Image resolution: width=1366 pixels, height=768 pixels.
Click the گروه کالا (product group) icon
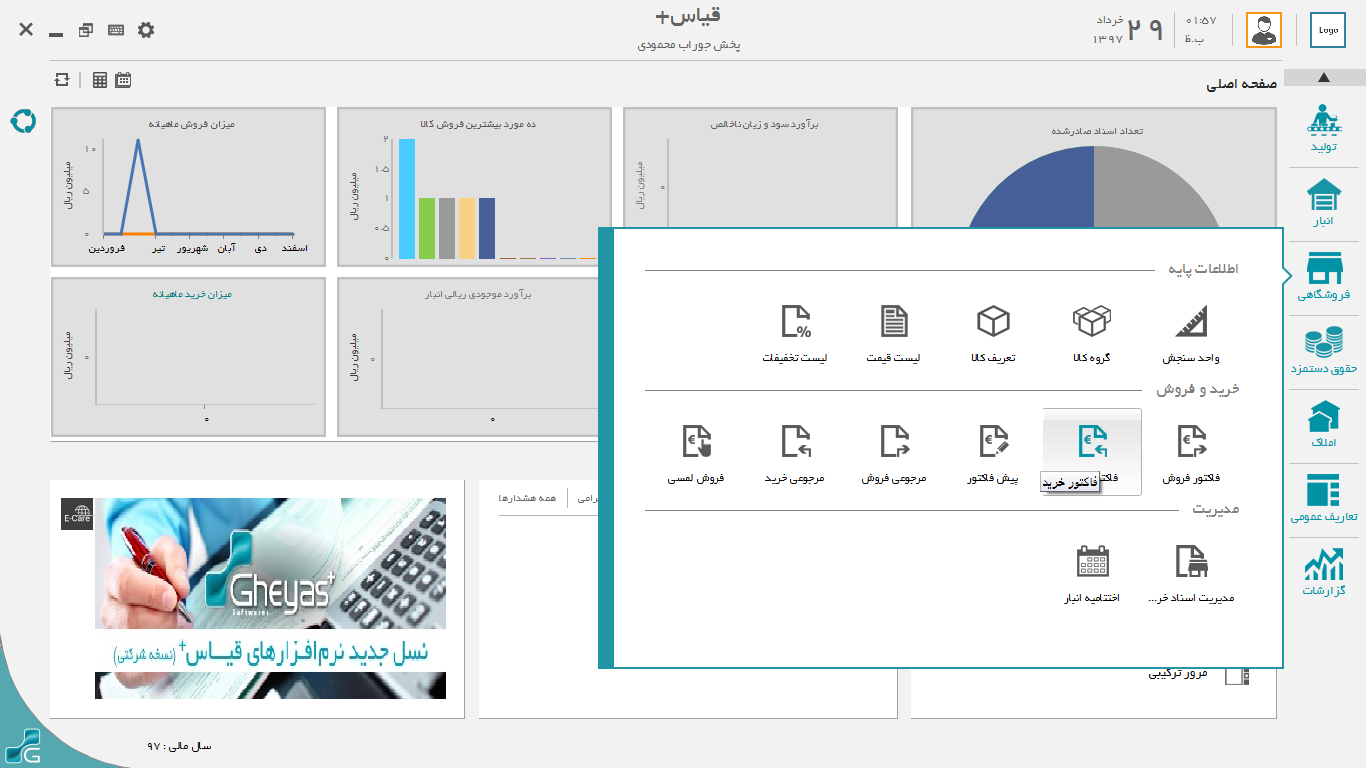(x=1092, y=330)
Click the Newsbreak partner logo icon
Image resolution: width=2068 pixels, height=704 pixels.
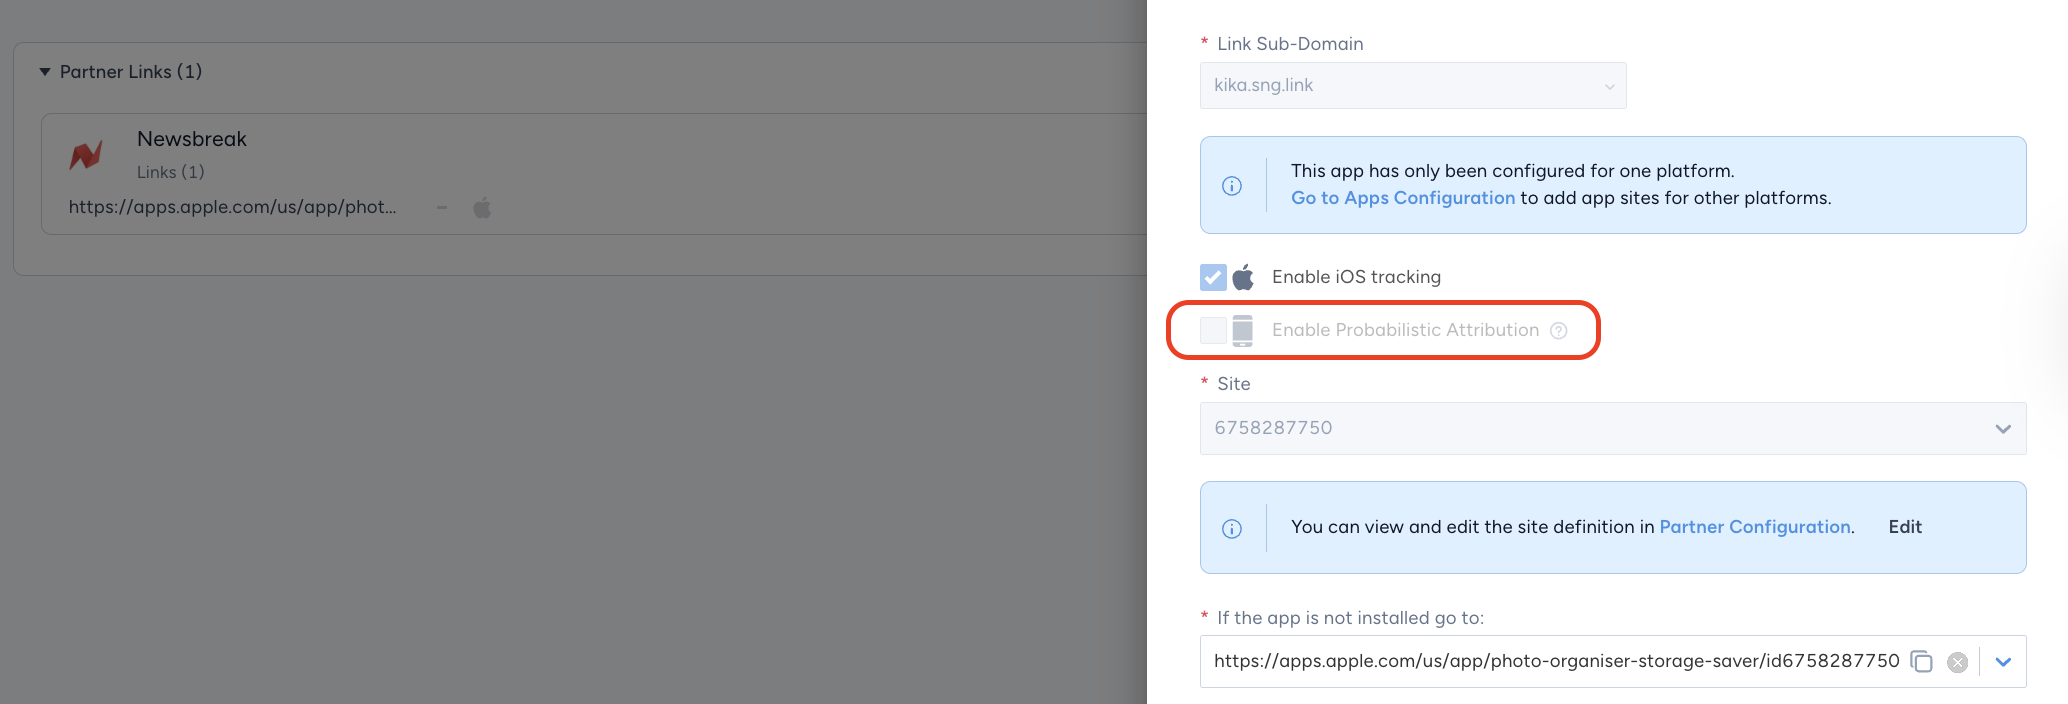click(86, 155)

|---|

__WORK REQUIRED__: Exactly as written, set down the lines from the line holding "Click the Newsbreak partner logo icon" to the last line of the data, both ends included, pictures excluded.

__TASK RESPONSE__:
Click the Newsbreak partner logo icon
Image resolution: width=2068 pixels, height=704 pixels.
click(86, 155)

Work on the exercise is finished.